*** Supplied passage ***

Following the outbreak of war, Smith was appointed to the Special Reserve of Officers on 2 October 1914 as a Captain in 3rd (Reserve) Battalion, The West Yorkshire Regiment (Prince of Wales’s Own) but he did not take up his commission.[4] During the course of the war he continued to serve with the embassy in Russia and for his war service as ‘Translator to His Britannic Majesty’s Embassy, Petrograd’ he was made an Officer of the Order of the British Empire on 7 January 1918.[5] In consequence of the Russian civil war, in the first days of March 1918 Smith and the other staff from the embassy withdrew to Helsinki, and then returned to England.

Four months later, on 20 September Smith left the United Kingdom onboard the SS Aquitania, beginning a journey to Vladivostok to join the staff of Sir Charles Eliot, the newly appointed ambassador to Siberia.[6] A little over a week later he arrived in New York and travelled overland to San Francisco, where he boarded the China Mail Steamship Co. ship SS China.

Rowland Smith died at sea on 22 October 1918 just before the China arrived at Honolulu; the cause was later given as nephritis complicated by bronchitis and pneumonia. In the absence of any other instructions, the British Consulate arranged for the burial of his remains in Oahu Cemetery, Honolulu on 11 November in a small funeral led by Canon Ault of St Andrew’s Cathedral and attended by the consul, Mr E. L. S. Gordon, his wife and his clerk. Captain Smith is buried alongside Engineer Sub-Lieutenant John Gemmell.

The War Office was notified of his death by the Foreign Office on 30 January 1919, which caused a flurry of bureaucratic activity due to his military rank and the lack of War Office records about his service with the Colonial Office. In October 1922 his file was examined by the Imperial War Graves Commission to ascertain whether or not his was a war grave—it was determined that it was not.[7]

Smith’s sister, Elinor, served as a VAD at St. Anne’s Hall Auxiliary Red Cross Hospital, Caversham in 1915 and 1916.

1. (Back) Rowland Smith (1835-1893) married Mary Isabel Delpratt (1842-1930) at St John’s church, Calcutta on 31 December 1866: Lawrence Henry (16 December 1868-6 March 1869); Margaret Agnes (21 December 1869-5 February 1943); Fanny Cecilia (31 March 1871-17 April 1954); Ethel Mary (1873-10 March 1900); Elinor Amy (21 July 1874-15 April 1958); Mabel (1875-NK); and Eleanora (30 July 1881-NK).

*** End of Supplied passage ***
*** Provided information ***

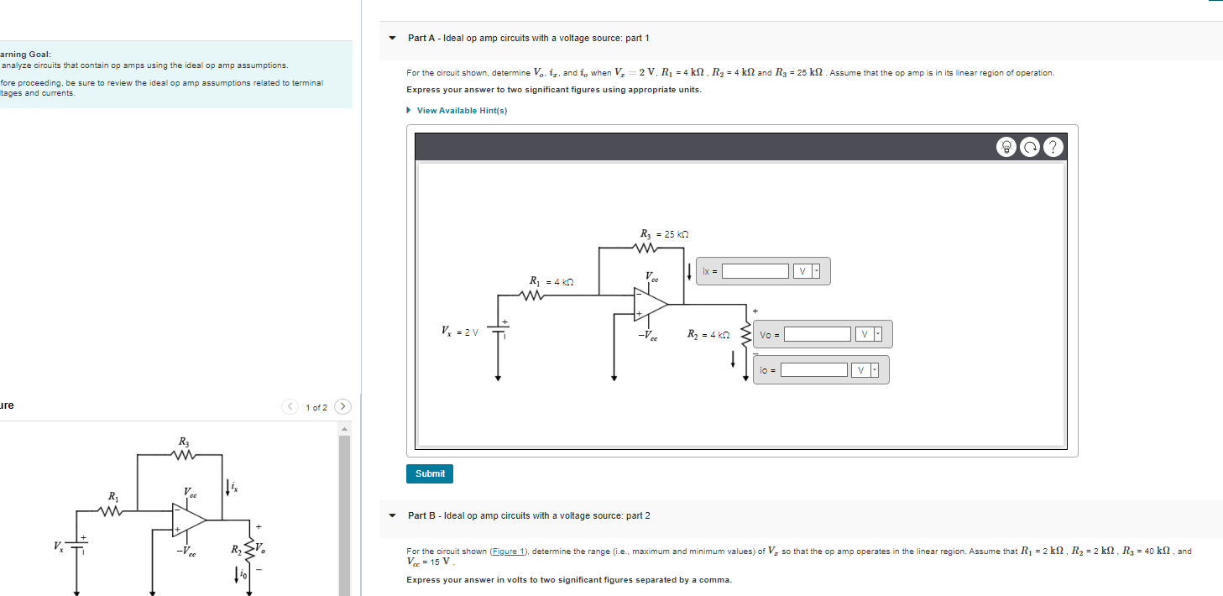Screen dimensions: 1223x596
Task: Collapse the Part B section triangle
Action: pos(391,515)

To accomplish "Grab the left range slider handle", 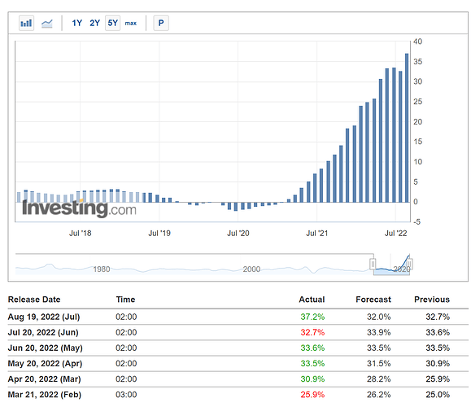I will [373, 265].
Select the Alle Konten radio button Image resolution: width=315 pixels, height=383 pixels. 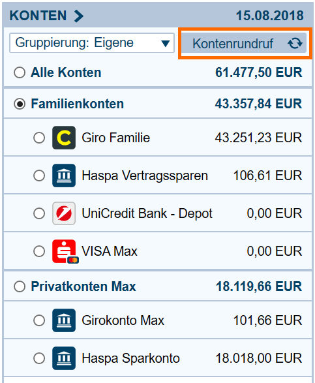pyautogui.click(x=20, y=72)
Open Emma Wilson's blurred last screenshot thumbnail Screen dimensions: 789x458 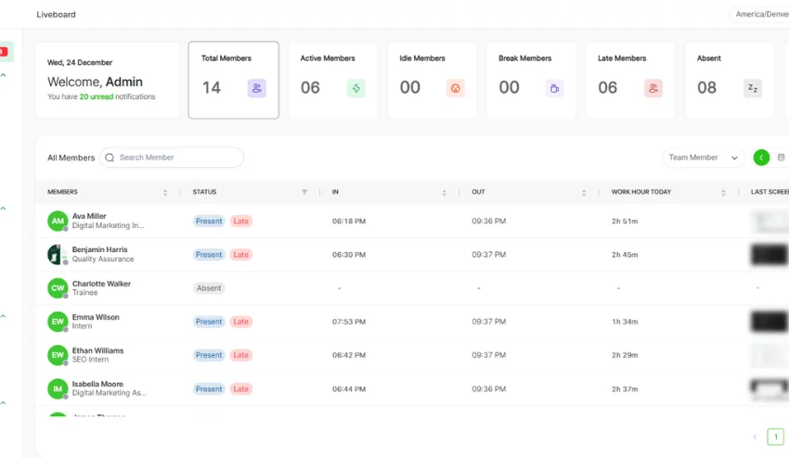(769, 322)
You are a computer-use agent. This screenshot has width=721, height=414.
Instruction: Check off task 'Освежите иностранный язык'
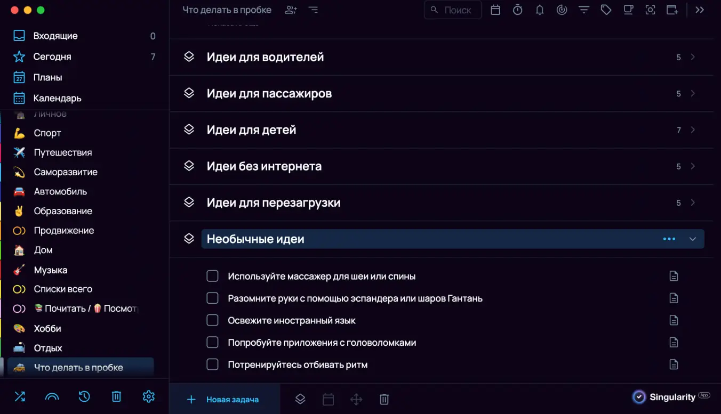pyautogui.click(x=212, y=320)
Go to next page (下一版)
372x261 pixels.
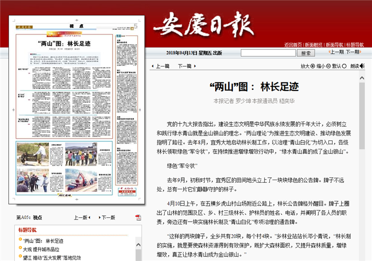tap(108, 217)
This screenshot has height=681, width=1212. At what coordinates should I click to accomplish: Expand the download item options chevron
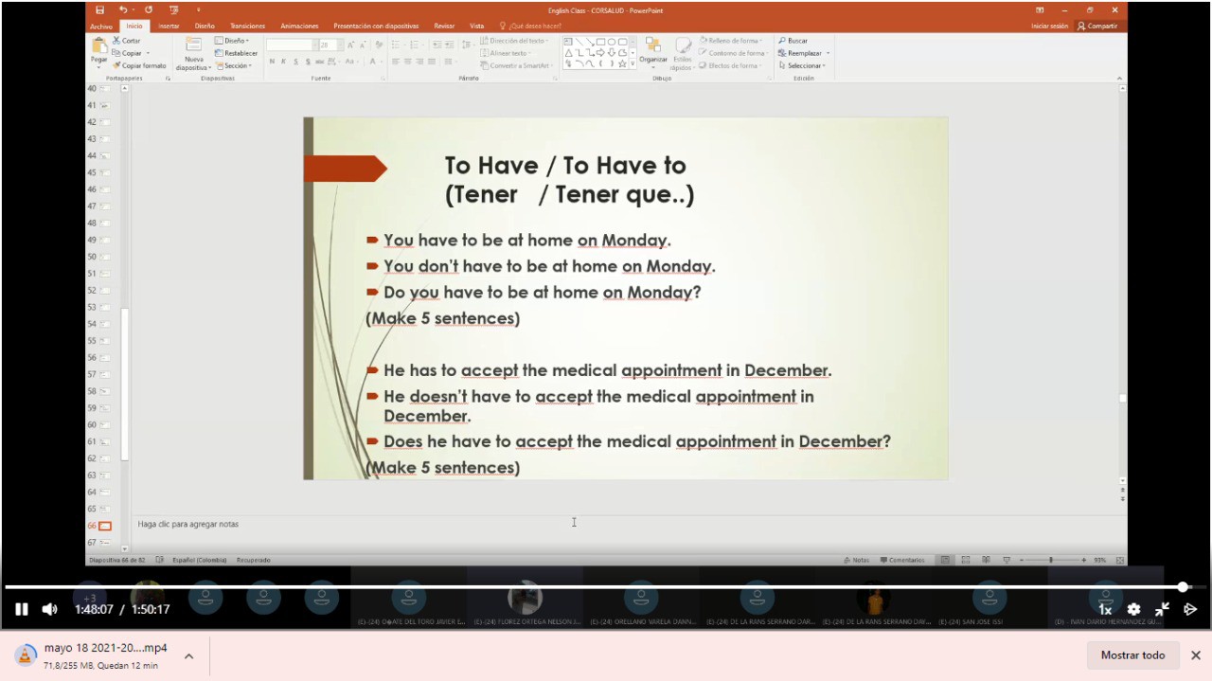click(188, 655)
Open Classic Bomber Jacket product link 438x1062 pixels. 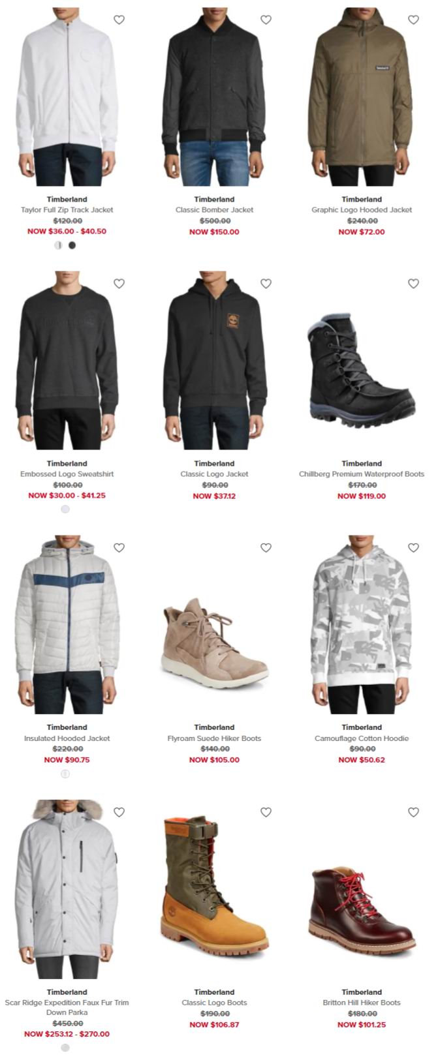coord(214,209)
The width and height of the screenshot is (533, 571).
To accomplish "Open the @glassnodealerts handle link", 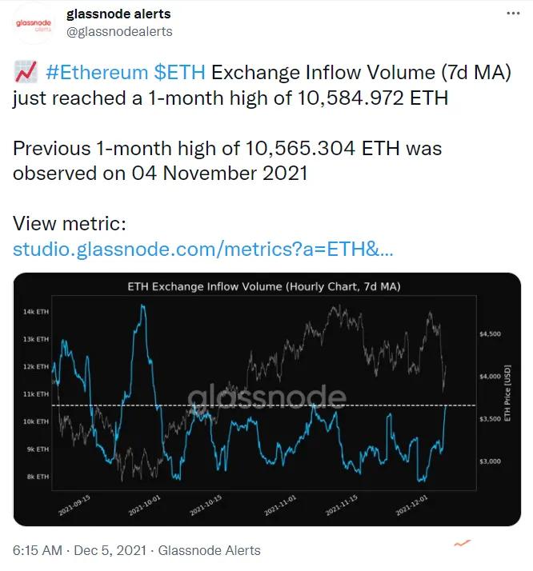I will pyautogui.click(x=119, y=32).
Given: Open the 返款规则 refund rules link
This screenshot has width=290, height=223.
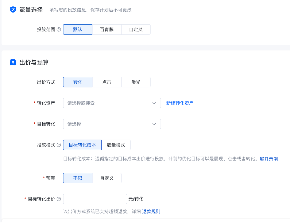Looking at the screenshot, I should tap(151, 212).
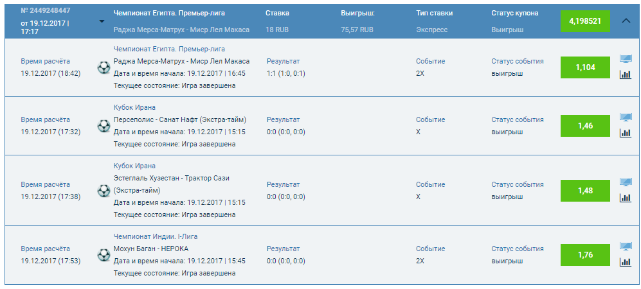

*** End of Provided information ***

◆ **Task instructions**
#1 Using the passage on Rowland Smith, explain in one to three sentences why the Foreign Office's notice of his death caused a flurry of bureaucratic activity at the War Office.
#2 Continue the account of Rowland Smith from its last line.

◆ **Numbered responses**
#1 The notice caused a stir because Smith held a military rank, yet the War Office had no records of his service with the Colonial Office. The Foreign Office informed the War Office of his death on 30 January 1919.

#2
2. (Back) Rowland Smith was commissioned on 26 August 1852 for service with the 59th Regiment of Bengal Native Infantry in the East India Company. Lieutenant 23 November 1856, Captain 26 August 1864, Major 26 August 1872 (Bengal Staff Corps), Lieutenant Colonel 26 August 1878, and Colonel 26 August 1882. Smith commanded the renamed 8th Regiment of Bengal Native Infantry at Rawalpindi and during the Second Anglo-Afghan War on the Hissarak Expedition from August 1879 to July 1880, after which he was invalided to England. He was present during the attack of the Mohmands on the rafts between Jalalabad and Daka.
3. (Back) Garshin, V M (Smith, R S, tr). (1912). The Signal and Other Stories. London: Duckworth & Co. In the preface Smith wrote: ‘It has been said that to know the literature of a country is to know its people, and to know a people is to appreciate them. The wealth of the Russian language, its nuance of expression, its bewildering detail and plentiful use of diminutives, makes its translation into equivalent English especially difficult. But I trust, nevertheless, that this volume of short stories, translations from the Russian, may assist in promoting knowledge in England of Russia and Russians. Nowhere is there more genuine hospitality than in Russia, and in no other country is there greater or more general kindliness of feeling.’
4. (Back) London Gazette 9 November 1914. Issue 28968, p 9116.
5. (Back) London Gazette 7 January 1918. Issue 30460, page 385.
6. (Back) Recalled to duty with the diplomatic service in 198, Sir Charles Norton Edgcumbe Eliot KCMG, CB (later GCMG) had been the vice-chancellor of Hong Kong University. In an odd coincidence, following his term as ambassador to Japan (1920-1926) he remained in Japan until he fell ill with influenza in 1931—he died at sea on the journey home on 16 March 1931 and was buried at sea.
7. (Back) TNA. PRO. (1918-1919). Captain Rowland S. Smith, The Prince of Wales’s Own (West Yorkshire Regiment). WO 339/34560.